[[ Material supplied, beginning ]]

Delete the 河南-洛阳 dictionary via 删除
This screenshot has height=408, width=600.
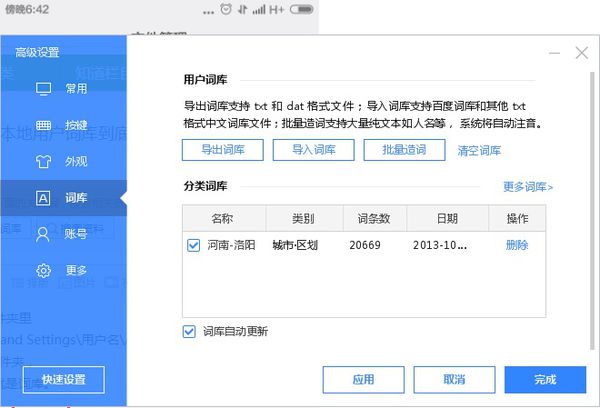click(517, 245)
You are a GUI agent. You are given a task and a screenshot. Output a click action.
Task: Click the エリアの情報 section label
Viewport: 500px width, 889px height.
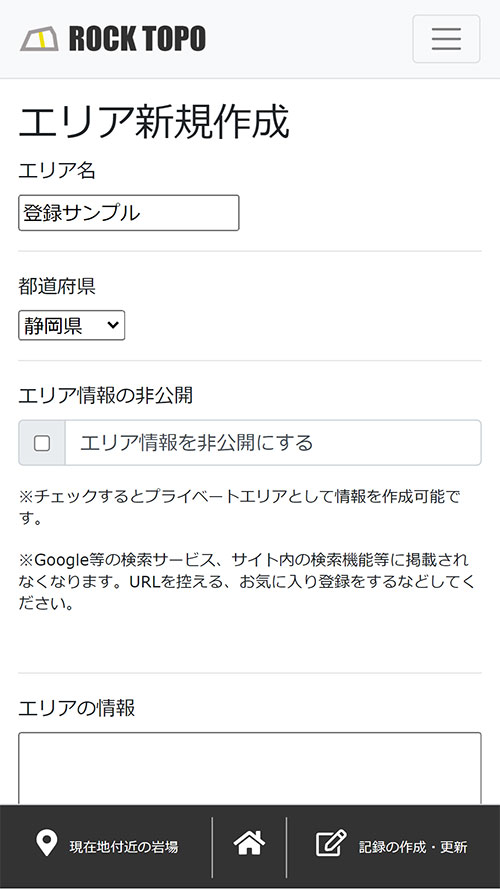point(77,708)
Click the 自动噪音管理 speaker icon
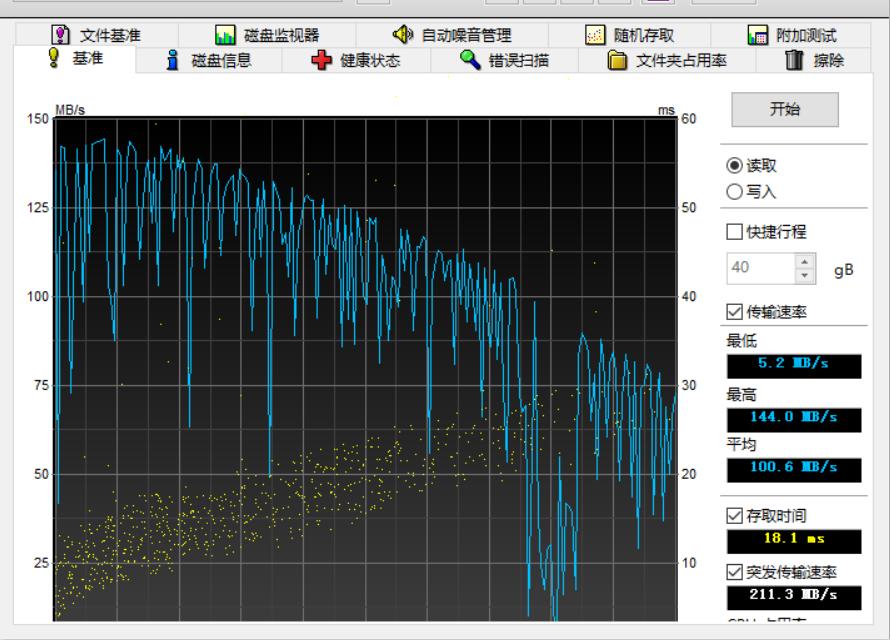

[[ Material supplied, end ]]

● **Directions**
Exclude every picture, then reproduce the remaining data character for character.

● **Final answer**
Delete the 河南-洛阳 dictionary via 删除
This screenshot has height=408, width=600.
click(517, 245)
You are a GUI agent. You are given a task and a screenshot. Output a click action.
Task: Click the エリアの情報 section label
Viewport: 500px width, 889px height.
point(77,708)
Click the 自动噪音管理 speaker icon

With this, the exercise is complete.